** Yapılacak İşler **
1 > Savcı Mehmet Taştan ile yapılan röportaja göre Taştan'ın kısa süre önce çıkan üçüncü şiir kitabının adı nedir?
2 > Savcı Mehmet Taştan ile yapılan röportajdaki "Böyle bir yanılgıya düşmemek için, empati yoluyla olayın taraflarını anlamaya çalışırsınız." cümlesini İngilizceye çeviriniz.
3 > Savcı ve şair Mehmet Taştan ile yapılan röportajı kaldığı yerden sürdürünüz.
---------- Sayfa ----------
12 Temmuz 2016 Salı
9 Temmuz 2016 Cumartesi
Savcılar da duygusaldır
Roportaj: Mesut Hasan Benli
Hakim
ve savcılar genelde devletin soğuk yüzü olarak bilinir. Ancak,
Ankara Adliyesinde görev yapan deneyimli Cumhuriyet Savcısı Mehmet
Taştan farklı bir özelliğiyle dikkat çekiyor.
Taştan, savcılık mesleğinin yanı sıra "şair kimliği"
ile tanınıyor; akademik çevrelerde ve edebiyat dergilerinde bu
sıfatla adından söz ettiriyor. Kısa bir süre önce, "Bu
Kapıdan" adlı üçüncü şiir kitabı çıktı. Taştan'a bir
savcıyla aynı bedende yaşayan şairi sorduk. Sanıldığının
aksine "Savcılar da duygusaldır" diyen Taştan'la şiiri
konuştuk.
Savcılar
genelde sert mizaçlı, ısrarla "kanun" diyen insanlar
olarak bilinir; şairler ise duygusal... Bu iki sıfatı birlikte
nasıl taşıyorsunuz?
Aslına
bakarsanız her ikisinin de bir takım şekli kuralları vardır. Bu
birinde mevzuattır, diğerinde sanatsal unsurlar... Eğer kurallar
tek başına bu iki işi yapmaya yetseydi, bütün bilgiler, gelişmiş
bilgisayarlara yüklenir, mükemmel sonuçlar vermesi beklenirdi. Ama
bu yapılmıyor? Niye? Çünkü her ikisinde de insan gerçeğine
inmek gerekiyor. Onun için rahatlıkla denebilir ki, savcılar
da duygusaldır ve de öyle olmalıdır. Eğer duygu boyutunu yok
sayarak bu işi yaparsanız, günün birinde o meşhur piyesteki
"reis bey" gibi, haksız yere mahkum ettirdiğiniz kişiye,
"dünyada suçu bağışlanmadık insan kalmaması için beni
affedin" demek zorunda kalabilirsiniz. Böyle bir yanılgıya
düşmemek için, empati yoluyla olayın taraflarını anlamaya
çalışırsınız. Bunu yaparsınız ama duygusallığa teslim
olmaya hakkınız yoktur.
---------- Verilen Kayıtlar ----------
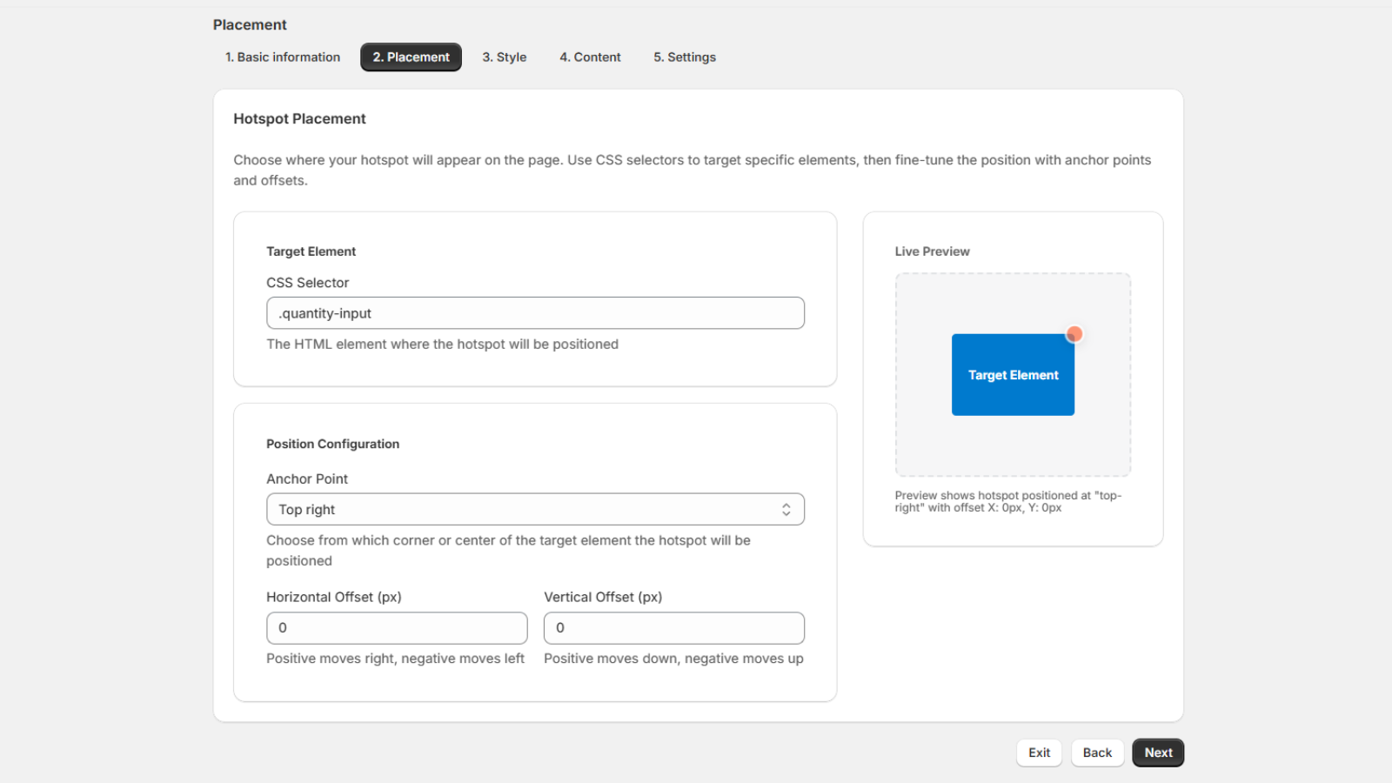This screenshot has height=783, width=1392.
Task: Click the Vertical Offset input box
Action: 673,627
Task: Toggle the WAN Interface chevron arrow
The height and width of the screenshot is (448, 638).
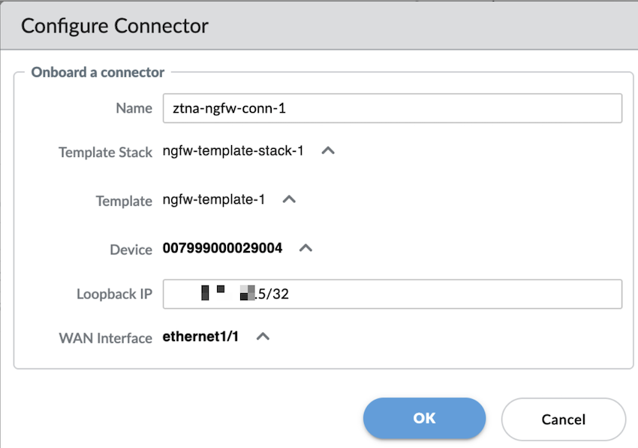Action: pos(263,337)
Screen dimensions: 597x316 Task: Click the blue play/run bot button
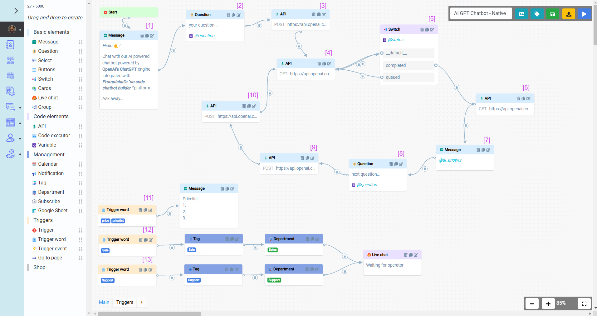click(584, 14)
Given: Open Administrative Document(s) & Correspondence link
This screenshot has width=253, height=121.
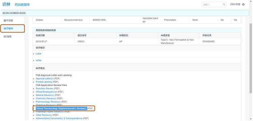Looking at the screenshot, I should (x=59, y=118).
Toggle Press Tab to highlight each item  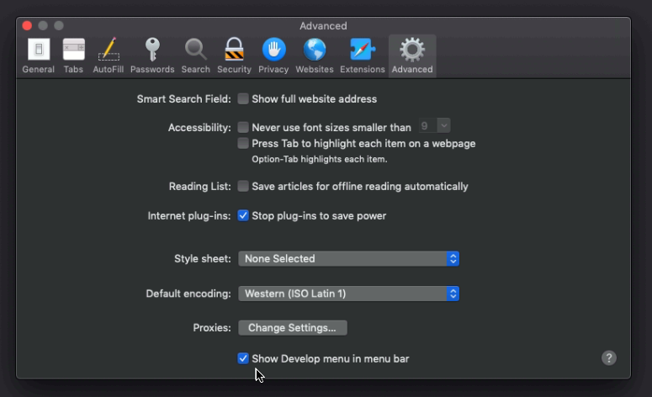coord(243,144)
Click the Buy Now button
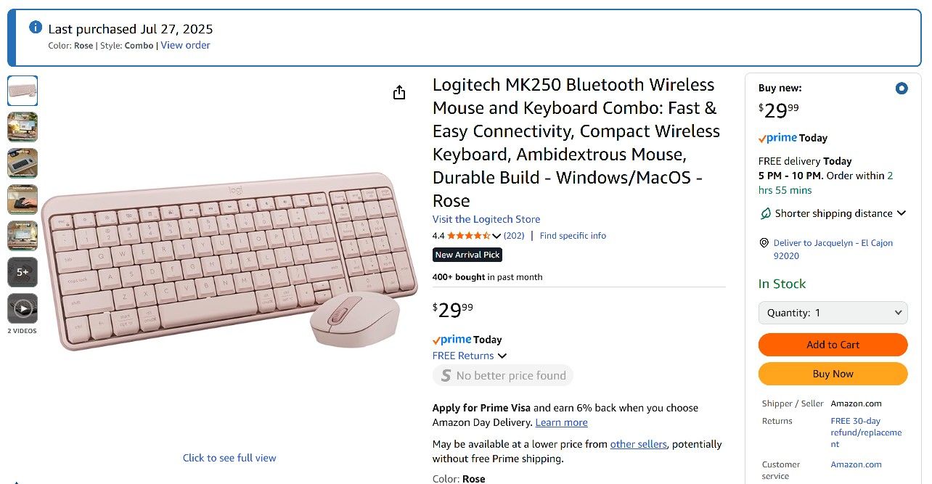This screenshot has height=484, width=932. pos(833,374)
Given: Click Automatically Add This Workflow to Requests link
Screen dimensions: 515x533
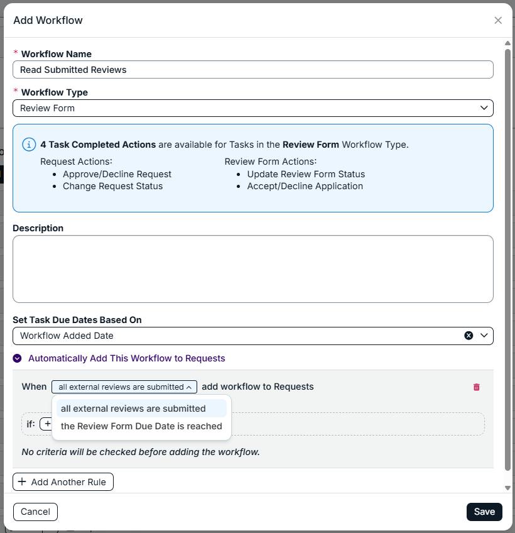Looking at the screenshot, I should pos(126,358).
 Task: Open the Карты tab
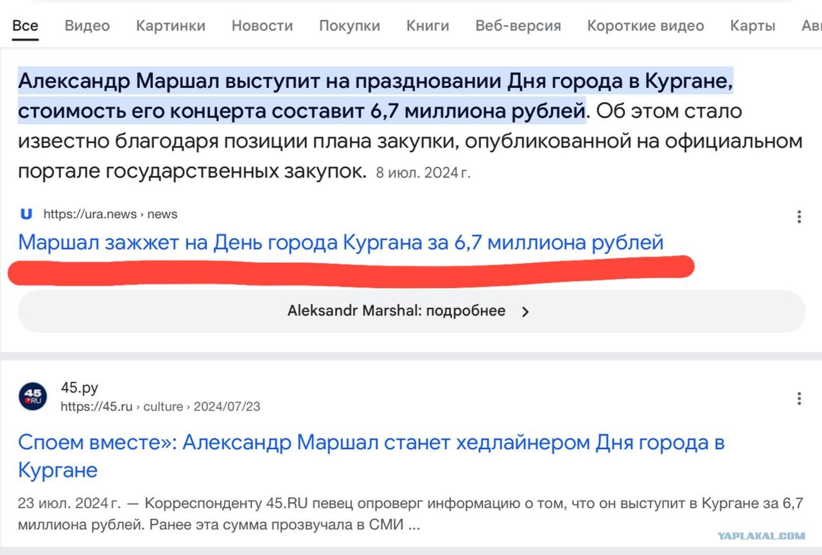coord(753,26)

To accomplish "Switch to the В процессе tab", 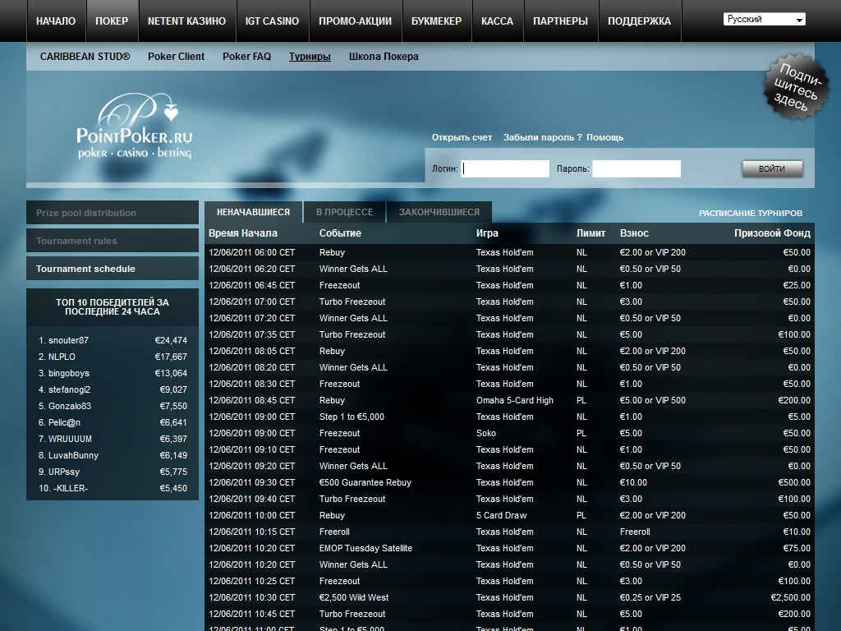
----------
** Beklenen Yanıtlar **
1 > "Bu Kapıdan"

2 > To avoid falling into such an error, you try to understand the parties to the case through empathy.

3 >
EMPATİYİ
BİR YERDE BLOKE EDİYORSUNUZ
Çünkü
teslim olmaya kalktığınızda da en ağır suçu işleyen kişinin
arkasında da masum bir eş, masum bir çocuk, masum bir anne
olduğunu görürsünüz. Onu gördüğünüz de belki işinizi doğru
yapma noktasında bir tereddüte düşebilirsiniz. Dolasıyla işinizi
yaparken zaafiyete düşmeme adına o empatiyi belirli bir yerde
durdurmak, bloke etmek zorundasınız. Ama doğru sonuca varmak için,
dile dökülmeyen o sessizliği mutlaka okumak gerekir.
Onlar
iki yanımdan akan iki nehir gibidir.
İkisi de insana akar. İkisinin de dayanılmaz bir cazibesi vardır.
Biri dış dünyaya yansıyanın, diğeri görünmeyenin peşinden
gider. Birinde kamu vicdanını tatmin edecek sonuca varmak için
çırpınırsınız; diğerinde okuyucunun gönlünde yer tutacak bir
şiiri yazmak için... Ben o iki nehri de çok seviyorum. Biri
dersimse, diğeri benim teneffüs alanımdır ya da kendimi
gerçekleştirme alanım... Şunu da söylemeliyim ki, öldükten
sonra bu dünyada var olmaya devam edeceksem, bunun savcı kimliğimle
değil de, şair kimliğimle olacağını sanıyorum.
Biri
diğerini etkiliyor mu?
Kesinlikle...
Şiir, iyi bir kültürel arkaplan, dil hakimiyeti ve gramer
vukufiyeti gerektiriyor. Şiir için edindiğim bu birikimi, mesleki
faliyetimde kullanıyorum. Savcılık, önyargılardan uzaklaşmayı,
insana insan olarak bakmayı gerektiriyor; şiirimi de bu evrensel
bakış açısıyla şekillendirmeye çalışıyorum.
YENİ BİR KİTAP OKUMANIN HEYECANINI VERİYOR
Şair
kimliğinizle ile hukukçu kimliğinizin buluştuğu zamanlar olur mu
?
Bazen
olur. Bundan on yıl önce, Adana Cezaevinde, 8
Mart Dünya Kadınlar Günü nedeniyle bir program yapılmıştı.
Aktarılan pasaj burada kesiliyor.